:: DATA FOR THIS EXERCISE ::
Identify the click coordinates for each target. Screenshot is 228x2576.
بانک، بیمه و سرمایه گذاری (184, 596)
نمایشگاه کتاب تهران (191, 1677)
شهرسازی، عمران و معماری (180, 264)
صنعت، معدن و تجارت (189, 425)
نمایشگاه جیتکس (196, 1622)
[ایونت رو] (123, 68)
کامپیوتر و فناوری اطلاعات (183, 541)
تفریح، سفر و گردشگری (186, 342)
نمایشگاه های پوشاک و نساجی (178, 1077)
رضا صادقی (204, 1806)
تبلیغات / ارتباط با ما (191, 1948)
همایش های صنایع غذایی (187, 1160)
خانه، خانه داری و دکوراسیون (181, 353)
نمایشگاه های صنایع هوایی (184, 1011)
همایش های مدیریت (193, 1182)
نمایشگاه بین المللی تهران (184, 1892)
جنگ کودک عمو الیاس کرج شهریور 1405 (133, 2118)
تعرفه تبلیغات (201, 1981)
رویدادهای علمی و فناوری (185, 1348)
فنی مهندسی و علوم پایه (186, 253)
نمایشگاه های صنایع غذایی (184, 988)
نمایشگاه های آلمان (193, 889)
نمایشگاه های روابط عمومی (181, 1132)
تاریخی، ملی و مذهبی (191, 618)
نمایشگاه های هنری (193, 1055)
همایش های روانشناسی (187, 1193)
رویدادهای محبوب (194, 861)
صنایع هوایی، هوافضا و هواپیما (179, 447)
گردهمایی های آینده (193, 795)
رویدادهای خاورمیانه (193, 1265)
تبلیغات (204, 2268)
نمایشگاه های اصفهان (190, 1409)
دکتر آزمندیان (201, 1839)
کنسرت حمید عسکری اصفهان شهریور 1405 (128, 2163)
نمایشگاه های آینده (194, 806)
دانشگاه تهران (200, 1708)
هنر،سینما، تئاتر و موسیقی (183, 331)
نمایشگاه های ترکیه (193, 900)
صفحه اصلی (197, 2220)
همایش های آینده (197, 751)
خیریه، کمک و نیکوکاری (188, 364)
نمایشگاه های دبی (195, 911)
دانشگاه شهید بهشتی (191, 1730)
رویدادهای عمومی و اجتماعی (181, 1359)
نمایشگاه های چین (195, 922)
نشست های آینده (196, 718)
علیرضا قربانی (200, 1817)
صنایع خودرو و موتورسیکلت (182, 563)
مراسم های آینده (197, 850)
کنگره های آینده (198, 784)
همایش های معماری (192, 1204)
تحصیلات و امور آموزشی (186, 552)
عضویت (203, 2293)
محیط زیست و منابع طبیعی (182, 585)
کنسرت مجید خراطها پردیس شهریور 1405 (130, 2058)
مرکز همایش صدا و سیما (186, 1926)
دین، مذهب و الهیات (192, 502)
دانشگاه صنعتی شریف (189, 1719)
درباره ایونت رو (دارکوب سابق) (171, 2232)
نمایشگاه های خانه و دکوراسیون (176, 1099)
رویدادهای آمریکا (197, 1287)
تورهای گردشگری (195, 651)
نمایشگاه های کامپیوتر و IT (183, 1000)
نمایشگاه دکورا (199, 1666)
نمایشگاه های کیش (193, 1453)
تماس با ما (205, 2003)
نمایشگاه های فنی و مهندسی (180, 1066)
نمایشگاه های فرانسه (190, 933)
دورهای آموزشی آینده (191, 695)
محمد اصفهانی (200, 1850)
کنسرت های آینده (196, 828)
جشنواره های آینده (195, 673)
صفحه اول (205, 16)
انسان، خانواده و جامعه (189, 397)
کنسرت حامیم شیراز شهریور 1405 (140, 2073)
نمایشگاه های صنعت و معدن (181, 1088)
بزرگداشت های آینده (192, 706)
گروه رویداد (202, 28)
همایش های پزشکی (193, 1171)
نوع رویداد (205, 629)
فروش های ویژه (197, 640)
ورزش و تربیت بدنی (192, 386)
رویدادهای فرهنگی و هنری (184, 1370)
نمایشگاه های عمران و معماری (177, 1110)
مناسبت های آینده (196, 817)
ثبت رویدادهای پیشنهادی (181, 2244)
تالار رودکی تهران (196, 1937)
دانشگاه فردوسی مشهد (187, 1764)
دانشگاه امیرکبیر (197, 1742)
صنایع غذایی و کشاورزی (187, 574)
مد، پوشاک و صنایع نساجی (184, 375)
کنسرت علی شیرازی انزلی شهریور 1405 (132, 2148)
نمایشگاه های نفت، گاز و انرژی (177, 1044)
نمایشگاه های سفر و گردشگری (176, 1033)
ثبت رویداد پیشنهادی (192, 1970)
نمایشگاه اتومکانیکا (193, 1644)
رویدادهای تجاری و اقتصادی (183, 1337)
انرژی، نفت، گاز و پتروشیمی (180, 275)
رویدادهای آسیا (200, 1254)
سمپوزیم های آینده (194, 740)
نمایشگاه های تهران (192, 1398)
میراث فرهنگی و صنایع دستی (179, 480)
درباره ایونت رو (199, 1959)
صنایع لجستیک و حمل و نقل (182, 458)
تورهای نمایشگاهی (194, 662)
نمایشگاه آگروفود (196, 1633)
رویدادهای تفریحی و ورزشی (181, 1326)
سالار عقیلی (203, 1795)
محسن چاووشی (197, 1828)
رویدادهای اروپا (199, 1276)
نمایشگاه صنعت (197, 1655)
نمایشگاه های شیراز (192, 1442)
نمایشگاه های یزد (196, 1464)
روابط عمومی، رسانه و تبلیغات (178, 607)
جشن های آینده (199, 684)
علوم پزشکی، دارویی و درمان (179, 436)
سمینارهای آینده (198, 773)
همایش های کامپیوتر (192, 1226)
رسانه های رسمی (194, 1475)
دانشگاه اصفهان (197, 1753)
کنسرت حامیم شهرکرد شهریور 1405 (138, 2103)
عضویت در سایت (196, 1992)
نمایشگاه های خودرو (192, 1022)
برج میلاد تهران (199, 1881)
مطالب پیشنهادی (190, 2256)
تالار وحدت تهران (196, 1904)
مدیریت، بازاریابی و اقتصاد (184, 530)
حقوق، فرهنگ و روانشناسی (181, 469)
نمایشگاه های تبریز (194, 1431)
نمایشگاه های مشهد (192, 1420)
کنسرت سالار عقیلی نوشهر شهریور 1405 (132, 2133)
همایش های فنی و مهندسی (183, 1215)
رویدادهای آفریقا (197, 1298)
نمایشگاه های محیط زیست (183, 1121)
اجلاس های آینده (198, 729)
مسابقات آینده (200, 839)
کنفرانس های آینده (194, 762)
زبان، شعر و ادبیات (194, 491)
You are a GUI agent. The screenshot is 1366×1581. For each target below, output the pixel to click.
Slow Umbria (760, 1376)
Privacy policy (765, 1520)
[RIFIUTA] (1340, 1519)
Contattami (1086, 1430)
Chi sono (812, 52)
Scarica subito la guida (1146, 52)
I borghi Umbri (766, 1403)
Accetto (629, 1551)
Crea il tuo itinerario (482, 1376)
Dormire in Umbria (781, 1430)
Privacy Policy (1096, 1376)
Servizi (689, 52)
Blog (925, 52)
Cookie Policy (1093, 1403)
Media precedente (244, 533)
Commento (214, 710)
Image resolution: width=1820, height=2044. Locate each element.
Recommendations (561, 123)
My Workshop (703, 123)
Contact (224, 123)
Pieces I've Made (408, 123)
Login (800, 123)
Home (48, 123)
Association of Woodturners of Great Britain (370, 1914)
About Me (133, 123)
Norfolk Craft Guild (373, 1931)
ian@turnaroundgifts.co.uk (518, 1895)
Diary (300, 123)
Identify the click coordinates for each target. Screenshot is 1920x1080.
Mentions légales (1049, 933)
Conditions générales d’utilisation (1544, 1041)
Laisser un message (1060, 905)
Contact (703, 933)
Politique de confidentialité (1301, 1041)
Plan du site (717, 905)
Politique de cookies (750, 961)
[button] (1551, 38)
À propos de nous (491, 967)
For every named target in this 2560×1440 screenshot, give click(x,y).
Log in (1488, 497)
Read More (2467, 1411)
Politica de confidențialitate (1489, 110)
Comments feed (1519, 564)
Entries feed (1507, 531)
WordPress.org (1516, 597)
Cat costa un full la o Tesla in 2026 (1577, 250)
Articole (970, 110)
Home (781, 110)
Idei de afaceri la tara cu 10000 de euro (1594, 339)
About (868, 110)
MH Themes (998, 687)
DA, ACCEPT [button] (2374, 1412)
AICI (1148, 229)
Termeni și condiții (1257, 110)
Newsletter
:::
**AIM OF THE TASK**
Above are the records. Print exactly, and only, the lines from the line with "مسابقات آینده (200, 839)" to the line with "Contact (224, 123)", both inclusive.

**WRITTEN SOLUTION**
مسابقات آینده (200, 839)
کنفرانس های آینده (194, 762)
زبان، شعر و ادبیات (194, 491)
You are a GUI agent. The screenshot is 1366×1581. For each target below, output the pixel to click.
Slow Umbria (760, 1376)
Privacy policy (765, 1520)
[RIFIUTA] (1340, 1519)
Contattami (1086, 1430)
Chi sono (812, 52)
Scarica subito la guida (1146, 52)
I borghi Umbri (766, 1403)
Accetto (629, 1551)
Crea il tuo itinerario (482, 1376)
Dormire in Umbria (781, 1430)
Privacy Policy (1096, 1376)
Servizi (689, 52)
Blog (925, 52)
Cookie Policy (1093, 1403)
Media precedente (244, 533)
Commento (214, 710)
Image resolution: width=1820, height=2044. Locate each element.
Recommendations (561, 123)
My Workshop (703, 123)
Contact (224, 123)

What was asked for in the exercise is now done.